***** TEXT TO READ *****

[comp.databases] Improving RDB performance

sommar@enea.se (Erland Sommarskog) (06/11/89)
Any RDB gurus out there who have the time to give me a hint?
I hope so. (Please post to comp.os.vms or mail me. I don't
read comp.databases.)

In our system we have one relation that is fairly big, 430000
records, will probably grow to 6-700000 until the end of the
year. (Then we can unload all records from 1988.) In every
day usage records are only added, never modified or erased.
But they are read a lot, and that's were our problem begin.

The records are 102 bytes big and the fields of interest here are:
        Customer id:  integer, 4 bytes
        Depot number: integer, 2 bytes
        Date:         Text 6
        Time:         Text 8
To simplify I'll talk about the to first as id or customer, and the
latter as time. The query I want to speed up is:
        FOR a IN rel WITH Cust_id = a.cust_id AND Depot = a.depot_no AND
              (Date < a.date OR (Date <= a.date AND Time < a.Time))
               SORTED BY a.date DESCENDING, a.time DESCENDING
This gives us the latest records for a customer and when we
press "previous page" we get the records before those and so on.
Also of interest is the analogue:
        FOR a IN rel WITH Cust_id = a.cust_id AND Depot = a.depot_no AND
              (Date > a.date OR (Date >= a.date AND Time > a.Time))
               SORTED BY a.date ASCENDING, a.time ASCENDING
This gives us the records starting from a certain date, but the
most interesting is that this query gives us a hint on what gains
we could get from adding negative time fields to get away from the
descending sorting.
  The amount of records is very different from customer to customer.
The average is 500 records, but one customer (26) has 11200 records.
Number two has only half, number three is down on 3300 records and
so on. For "normal" customer there's no problem. The answer is
there is in some seconds. (And those seconds are mostly TDMS.) But for
customer 26 the response time is 15-30 seconds or even up to two
minutes when the system is loaded. And this could be acceptable,
but... Of course the customer mostly looked at is this one. The second
query is answered more rapidly, but still up to a minute with a load 
on, so a negative time field wouldn't suffice it seems.

***** EXTRACTED ENTRIES *****

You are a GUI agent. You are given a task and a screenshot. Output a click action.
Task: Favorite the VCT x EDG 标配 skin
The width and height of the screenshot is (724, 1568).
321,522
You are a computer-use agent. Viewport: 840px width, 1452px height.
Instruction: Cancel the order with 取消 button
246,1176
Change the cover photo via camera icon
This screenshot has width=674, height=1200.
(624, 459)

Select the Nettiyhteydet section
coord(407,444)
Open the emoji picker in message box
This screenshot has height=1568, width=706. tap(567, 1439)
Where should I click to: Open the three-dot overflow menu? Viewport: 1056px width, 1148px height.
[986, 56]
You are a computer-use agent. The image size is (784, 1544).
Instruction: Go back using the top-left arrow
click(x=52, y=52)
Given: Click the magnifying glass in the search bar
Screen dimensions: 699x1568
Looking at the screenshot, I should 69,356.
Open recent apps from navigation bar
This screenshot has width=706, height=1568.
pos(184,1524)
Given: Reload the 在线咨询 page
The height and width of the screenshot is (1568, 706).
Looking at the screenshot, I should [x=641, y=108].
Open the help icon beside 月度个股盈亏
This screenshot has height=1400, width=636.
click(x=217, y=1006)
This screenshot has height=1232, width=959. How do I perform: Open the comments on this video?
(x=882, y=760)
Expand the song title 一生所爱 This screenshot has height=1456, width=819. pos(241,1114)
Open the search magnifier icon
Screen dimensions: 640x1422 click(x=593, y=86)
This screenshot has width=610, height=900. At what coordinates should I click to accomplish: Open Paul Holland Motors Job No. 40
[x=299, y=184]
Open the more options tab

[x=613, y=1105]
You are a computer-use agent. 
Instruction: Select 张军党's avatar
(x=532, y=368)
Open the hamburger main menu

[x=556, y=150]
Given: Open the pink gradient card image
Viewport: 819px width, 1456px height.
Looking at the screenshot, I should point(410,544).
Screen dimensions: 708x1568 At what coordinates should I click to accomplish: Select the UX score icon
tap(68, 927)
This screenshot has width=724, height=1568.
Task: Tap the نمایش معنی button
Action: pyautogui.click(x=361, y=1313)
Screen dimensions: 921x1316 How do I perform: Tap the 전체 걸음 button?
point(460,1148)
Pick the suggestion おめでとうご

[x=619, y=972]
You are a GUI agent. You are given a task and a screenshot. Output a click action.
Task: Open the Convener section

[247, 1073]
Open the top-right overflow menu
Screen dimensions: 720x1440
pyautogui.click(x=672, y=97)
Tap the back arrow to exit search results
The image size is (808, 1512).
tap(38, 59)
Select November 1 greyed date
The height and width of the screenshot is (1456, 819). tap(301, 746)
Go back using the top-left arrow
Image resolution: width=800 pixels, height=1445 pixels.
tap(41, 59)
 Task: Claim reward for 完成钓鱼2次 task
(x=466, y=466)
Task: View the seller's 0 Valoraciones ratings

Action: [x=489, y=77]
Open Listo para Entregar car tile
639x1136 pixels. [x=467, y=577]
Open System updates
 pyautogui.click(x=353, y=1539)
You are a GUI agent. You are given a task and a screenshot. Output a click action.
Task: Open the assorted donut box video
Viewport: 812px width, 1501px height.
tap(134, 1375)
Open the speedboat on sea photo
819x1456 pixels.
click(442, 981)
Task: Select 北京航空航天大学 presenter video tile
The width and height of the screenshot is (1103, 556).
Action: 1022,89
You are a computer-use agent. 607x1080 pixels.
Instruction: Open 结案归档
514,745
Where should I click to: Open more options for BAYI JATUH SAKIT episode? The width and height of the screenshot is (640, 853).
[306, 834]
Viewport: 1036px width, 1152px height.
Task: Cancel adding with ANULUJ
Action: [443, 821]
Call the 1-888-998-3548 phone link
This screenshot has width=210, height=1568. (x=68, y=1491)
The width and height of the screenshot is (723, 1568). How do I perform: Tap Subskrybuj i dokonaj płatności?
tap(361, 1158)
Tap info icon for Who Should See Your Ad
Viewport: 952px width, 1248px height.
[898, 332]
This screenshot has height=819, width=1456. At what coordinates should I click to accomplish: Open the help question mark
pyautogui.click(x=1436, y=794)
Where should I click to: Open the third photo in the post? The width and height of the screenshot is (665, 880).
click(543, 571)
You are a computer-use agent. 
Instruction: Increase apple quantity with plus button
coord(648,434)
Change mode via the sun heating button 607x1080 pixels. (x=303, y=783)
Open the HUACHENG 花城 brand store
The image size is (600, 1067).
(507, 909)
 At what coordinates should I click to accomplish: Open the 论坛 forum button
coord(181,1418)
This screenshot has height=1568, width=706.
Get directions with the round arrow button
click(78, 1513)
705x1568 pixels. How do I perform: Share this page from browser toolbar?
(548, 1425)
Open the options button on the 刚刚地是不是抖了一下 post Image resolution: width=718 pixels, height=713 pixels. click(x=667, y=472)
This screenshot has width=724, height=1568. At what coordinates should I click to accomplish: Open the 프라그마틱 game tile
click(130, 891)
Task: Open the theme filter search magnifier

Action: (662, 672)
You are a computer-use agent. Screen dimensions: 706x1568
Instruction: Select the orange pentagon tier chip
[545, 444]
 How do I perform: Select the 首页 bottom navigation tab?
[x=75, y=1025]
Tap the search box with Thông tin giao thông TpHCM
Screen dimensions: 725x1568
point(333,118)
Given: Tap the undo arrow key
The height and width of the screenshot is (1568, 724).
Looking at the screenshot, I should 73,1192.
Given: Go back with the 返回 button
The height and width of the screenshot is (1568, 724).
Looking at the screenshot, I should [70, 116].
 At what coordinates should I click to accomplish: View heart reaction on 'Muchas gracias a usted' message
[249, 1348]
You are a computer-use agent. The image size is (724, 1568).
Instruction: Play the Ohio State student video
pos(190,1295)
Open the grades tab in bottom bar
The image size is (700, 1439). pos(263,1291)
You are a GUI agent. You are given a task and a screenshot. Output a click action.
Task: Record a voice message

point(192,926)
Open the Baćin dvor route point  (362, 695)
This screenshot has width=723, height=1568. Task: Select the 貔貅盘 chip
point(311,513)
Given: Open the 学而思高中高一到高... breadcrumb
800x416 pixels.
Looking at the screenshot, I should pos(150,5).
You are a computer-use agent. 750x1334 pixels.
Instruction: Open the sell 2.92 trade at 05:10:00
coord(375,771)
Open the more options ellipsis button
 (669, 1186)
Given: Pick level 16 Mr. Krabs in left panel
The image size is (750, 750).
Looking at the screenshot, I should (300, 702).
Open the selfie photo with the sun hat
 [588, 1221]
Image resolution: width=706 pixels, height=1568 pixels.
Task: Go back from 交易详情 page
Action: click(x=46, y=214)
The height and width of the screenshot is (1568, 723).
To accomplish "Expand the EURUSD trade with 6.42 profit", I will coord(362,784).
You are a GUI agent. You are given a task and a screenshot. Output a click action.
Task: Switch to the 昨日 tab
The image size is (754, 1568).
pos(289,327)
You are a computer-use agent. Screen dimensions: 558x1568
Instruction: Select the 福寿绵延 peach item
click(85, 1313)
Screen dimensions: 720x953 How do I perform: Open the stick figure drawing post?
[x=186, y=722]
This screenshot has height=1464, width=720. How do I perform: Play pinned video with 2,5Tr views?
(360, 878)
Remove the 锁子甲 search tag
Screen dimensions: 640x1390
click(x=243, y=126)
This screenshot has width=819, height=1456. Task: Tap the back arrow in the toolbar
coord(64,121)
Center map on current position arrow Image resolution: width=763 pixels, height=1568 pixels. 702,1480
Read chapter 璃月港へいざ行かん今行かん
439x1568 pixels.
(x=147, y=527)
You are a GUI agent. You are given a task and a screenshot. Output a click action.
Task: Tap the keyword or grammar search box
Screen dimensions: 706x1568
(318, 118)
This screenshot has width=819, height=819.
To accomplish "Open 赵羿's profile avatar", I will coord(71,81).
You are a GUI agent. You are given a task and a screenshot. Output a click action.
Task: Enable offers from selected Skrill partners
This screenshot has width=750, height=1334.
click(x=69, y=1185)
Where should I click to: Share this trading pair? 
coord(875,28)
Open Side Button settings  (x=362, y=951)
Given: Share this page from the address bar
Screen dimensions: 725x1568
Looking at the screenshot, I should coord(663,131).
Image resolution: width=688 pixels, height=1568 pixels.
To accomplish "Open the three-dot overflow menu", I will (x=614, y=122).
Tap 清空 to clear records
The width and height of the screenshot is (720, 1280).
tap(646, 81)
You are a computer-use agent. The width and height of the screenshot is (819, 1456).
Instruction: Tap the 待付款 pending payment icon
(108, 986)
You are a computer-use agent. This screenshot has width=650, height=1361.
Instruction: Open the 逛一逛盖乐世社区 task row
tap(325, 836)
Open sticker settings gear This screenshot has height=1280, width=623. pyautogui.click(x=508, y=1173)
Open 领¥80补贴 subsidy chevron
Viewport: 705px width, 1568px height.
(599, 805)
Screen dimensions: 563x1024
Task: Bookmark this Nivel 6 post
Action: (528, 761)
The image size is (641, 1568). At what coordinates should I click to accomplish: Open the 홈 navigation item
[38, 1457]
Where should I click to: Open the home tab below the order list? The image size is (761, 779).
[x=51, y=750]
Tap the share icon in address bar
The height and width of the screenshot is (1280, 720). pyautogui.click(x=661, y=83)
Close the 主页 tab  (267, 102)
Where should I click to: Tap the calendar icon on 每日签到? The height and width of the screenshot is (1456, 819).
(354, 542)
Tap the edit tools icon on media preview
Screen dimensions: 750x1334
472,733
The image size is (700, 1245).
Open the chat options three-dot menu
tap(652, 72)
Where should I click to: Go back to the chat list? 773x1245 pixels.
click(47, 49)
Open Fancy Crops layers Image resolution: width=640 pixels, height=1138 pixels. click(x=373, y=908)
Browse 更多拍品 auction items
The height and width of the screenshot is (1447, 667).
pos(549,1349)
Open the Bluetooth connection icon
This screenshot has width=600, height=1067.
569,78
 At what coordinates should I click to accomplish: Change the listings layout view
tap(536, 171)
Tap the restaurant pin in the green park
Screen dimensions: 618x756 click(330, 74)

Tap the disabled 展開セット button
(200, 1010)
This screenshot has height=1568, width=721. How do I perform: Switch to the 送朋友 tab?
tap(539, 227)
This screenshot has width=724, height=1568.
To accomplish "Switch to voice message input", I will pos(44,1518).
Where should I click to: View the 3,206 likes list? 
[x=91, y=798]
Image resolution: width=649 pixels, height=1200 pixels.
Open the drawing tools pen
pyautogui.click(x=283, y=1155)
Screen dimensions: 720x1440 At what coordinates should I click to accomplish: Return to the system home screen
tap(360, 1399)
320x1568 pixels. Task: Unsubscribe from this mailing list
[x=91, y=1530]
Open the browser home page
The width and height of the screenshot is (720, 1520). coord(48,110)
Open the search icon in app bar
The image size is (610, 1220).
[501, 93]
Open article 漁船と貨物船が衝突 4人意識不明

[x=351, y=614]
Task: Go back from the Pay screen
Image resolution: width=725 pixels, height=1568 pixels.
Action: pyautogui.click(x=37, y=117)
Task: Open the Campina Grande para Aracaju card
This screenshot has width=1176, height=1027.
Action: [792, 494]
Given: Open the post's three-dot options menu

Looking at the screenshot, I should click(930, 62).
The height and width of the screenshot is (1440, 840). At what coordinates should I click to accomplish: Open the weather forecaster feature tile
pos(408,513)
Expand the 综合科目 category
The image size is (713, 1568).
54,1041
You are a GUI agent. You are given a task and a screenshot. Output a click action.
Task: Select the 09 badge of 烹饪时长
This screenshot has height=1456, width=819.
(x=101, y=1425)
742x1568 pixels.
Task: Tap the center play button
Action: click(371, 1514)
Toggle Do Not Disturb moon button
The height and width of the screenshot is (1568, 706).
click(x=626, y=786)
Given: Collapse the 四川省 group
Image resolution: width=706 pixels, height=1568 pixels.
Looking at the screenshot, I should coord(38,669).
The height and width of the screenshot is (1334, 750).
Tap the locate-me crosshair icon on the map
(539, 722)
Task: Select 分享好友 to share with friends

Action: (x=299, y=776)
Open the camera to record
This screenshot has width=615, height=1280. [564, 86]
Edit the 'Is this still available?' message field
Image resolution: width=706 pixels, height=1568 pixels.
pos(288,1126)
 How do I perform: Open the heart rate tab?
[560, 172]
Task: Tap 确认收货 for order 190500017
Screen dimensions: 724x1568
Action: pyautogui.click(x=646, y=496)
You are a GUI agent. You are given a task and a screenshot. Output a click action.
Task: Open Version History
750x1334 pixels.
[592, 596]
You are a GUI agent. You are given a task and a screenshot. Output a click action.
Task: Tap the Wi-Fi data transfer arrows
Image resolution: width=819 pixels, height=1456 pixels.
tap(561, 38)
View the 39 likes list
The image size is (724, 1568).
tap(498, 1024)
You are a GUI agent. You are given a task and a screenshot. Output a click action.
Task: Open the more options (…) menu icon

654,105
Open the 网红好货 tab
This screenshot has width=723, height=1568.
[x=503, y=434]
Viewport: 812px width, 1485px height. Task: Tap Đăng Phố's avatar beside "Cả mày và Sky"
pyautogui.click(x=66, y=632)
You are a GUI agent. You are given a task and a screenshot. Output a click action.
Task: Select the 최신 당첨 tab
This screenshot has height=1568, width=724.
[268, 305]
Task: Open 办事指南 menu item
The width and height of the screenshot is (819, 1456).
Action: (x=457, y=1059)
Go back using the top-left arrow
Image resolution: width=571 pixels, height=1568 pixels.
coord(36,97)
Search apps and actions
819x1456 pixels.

*****

→ **TASK A**
Decide whether each statement agrees with the post on RDB performance above: (i) records in the large relation are often modified in everyday usage; (ii) each record is 102 bytes big; (iii) the average customer has 500 records. Answer yes or no for each, and quote the deciding words of the post.
→ **TASK B**
According to the post on RDB performance, how many records does customer 26 have?

→ **WRITTEN REPLY A**
(i) No: "In every day usage records are only added, never modified or erased."
(ii) Yes: "The records are 102 bytes big"
(iii) Yes: "The average is 500 records"

→ **WRITTEN REPLY B**
Customer 26 has 11200 records.